**EXERCISE REQUIREMENTS:**
Below are the records; collect from them each line containing the string "will".

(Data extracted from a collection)
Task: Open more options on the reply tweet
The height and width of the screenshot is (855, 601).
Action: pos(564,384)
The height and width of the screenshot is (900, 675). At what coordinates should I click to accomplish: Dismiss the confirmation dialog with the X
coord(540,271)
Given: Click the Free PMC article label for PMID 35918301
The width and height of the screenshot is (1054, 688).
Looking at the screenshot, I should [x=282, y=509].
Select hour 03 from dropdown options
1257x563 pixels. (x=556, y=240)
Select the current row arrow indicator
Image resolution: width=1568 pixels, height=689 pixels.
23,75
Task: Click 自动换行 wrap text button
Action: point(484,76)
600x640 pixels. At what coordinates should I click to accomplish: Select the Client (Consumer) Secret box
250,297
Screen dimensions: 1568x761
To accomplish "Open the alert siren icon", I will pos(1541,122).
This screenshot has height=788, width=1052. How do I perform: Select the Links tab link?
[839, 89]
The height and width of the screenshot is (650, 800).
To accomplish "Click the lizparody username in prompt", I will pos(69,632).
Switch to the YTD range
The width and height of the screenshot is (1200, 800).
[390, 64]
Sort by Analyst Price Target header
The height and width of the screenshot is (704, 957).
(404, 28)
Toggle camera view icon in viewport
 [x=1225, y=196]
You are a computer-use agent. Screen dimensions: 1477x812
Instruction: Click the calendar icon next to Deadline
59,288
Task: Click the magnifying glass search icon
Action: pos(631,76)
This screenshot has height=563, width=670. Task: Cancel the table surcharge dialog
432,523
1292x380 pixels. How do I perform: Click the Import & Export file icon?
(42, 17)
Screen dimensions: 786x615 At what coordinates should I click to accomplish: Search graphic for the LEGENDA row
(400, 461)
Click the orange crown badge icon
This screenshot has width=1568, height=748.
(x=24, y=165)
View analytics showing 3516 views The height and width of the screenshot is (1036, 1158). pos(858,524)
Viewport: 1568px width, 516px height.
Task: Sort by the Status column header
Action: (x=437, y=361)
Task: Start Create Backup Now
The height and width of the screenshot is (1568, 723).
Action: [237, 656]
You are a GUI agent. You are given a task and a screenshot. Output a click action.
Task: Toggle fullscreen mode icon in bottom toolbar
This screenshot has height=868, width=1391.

**RESULT OF THIS TASK:**
To accomplish "Open the alert siren icon", I will pos(1541,122).
To accomplish "Click the lizparody username in prompt", I will pos(69,632).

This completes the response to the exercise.